Terobosan ini menuai apresiasi tinggi dari Ketua Yayasan Kasih Nusa Timor, Ary Kono. Menurutnya, langkah yang diambil Stevano merupakan aksi nyata yang menjembatani kebutuhan masyarakat lokal dengan teknologi nasional yang teruji.
“Kami sangat mengapresiasi komitmen Bapak Stevano Rizki Adranacus. Beliau tidak hanya bicara soal masalah, tapi menghadirkan solusi berbasis teknologi langsung ke tengah masyarakat,” ujar Ary Kono kepada media pada Selasa (24/02/2026).
Ary menilai kehadiran BRIN dalam kegiatan ini menjadi jaminan bahwa metode yang diajarkan bukan sekadar teori, melainkan teknologi efektif yang memiliki nilai ekonomis tinggi. Ia menekankan bahwa pendekatan ekonomi sirkular (circular economy) adalah kunci untuk mengubah persepsi masyarakat terhadap sampah.
“Limbah plastik di Kota Kupang tidak lagi dipandang sebagai musuh lingkungan, melainkan bahan baku kreatif. Jika dikelola dengan inovasi dan pendampingan yang tepat, limbah bisa diubah menjadi berkat,” tegasnya.
Fokus pada pengelolaan plastik dianggap sangat strategis mengingat sifat materialnya yang sulit terurai namun memiliki potensi pasar yang besar. Ary melihat program ini sebagai peluang emas bagi pemberdayaan ekonomi anak muda dan komunitas di Nusa Tenggara Timur (NTT).

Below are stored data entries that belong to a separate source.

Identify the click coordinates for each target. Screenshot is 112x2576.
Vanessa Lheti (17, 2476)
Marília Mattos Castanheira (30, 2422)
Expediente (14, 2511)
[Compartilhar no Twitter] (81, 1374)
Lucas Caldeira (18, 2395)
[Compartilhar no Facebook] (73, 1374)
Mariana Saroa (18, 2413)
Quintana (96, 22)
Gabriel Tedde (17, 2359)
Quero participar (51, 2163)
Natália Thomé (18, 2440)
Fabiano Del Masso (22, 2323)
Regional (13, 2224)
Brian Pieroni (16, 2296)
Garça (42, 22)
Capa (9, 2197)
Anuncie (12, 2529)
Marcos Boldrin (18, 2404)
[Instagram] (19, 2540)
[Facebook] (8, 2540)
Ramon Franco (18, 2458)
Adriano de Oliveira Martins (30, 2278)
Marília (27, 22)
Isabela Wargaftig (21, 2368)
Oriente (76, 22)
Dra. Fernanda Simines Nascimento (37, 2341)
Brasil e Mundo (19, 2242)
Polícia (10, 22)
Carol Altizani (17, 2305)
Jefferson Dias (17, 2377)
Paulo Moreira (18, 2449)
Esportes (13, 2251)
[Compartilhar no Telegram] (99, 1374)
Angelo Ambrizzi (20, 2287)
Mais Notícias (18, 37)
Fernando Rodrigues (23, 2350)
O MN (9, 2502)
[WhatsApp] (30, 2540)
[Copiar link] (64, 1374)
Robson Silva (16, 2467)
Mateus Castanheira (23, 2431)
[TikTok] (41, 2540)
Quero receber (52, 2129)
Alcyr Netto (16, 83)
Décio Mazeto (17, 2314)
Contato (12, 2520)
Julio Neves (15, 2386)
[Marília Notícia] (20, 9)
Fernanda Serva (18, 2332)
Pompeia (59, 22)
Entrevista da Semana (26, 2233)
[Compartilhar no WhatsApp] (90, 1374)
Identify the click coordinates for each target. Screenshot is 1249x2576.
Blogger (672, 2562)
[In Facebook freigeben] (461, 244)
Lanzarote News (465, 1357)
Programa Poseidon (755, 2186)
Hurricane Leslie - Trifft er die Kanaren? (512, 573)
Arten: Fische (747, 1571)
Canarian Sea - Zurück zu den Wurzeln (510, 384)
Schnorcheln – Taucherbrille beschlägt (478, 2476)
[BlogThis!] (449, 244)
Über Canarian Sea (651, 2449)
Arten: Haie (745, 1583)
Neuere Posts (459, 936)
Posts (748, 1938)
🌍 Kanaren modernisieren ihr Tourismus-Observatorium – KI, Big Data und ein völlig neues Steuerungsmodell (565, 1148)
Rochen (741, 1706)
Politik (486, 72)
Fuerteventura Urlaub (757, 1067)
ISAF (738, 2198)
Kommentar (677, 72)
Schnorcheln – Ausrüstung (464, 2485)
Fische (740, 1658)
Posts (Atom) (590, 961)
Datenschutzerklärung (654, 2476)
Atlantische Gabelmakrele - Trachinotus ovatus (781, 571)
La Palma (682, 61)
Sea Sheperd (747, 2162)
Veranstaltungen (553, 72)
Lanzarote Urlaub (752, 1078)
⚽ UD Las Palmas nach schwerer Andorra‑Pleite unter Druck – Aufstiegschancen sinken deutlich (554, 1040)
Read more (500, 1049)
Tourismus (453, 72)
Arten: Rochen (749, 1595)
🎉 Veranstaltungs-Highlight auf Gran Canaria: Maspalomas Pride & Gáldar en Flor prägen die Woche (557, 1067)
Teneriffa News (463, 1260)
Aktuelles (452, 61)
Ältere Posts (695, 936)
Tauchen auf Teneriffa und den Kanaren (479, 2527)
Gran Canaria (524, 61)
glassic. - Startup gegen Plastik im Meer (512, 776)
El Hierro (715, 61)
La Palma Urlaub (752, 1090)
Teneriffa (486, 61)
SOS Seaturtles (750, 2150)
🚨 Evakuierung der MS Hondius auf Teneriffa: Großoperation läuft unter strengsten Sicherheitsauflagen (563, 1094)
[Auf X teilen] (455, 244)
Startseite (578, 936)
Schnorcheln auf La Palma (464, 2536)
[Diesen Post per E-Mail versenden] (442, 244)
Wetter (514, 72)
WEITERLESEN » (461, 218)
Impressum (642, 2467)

Sebagai bentuk dukungan, Yayasan Kasih Nusa Timor berkomitmen untuk terus memperluas edukasi, baik secara tatap muka maupun melalui media sosial, guna membangun kesadaran kolektif masyarakat akan pentingnya pengelolaan sampah.
“Inisiatif ini membuktikan bahwa kolaborasi pusat dan daerah yang berbasis riset mampu menghadirkan perubahan nyata bagi ekosistem lingkungan sekaligus kesejahteraan masyarakat,” tutup Ary.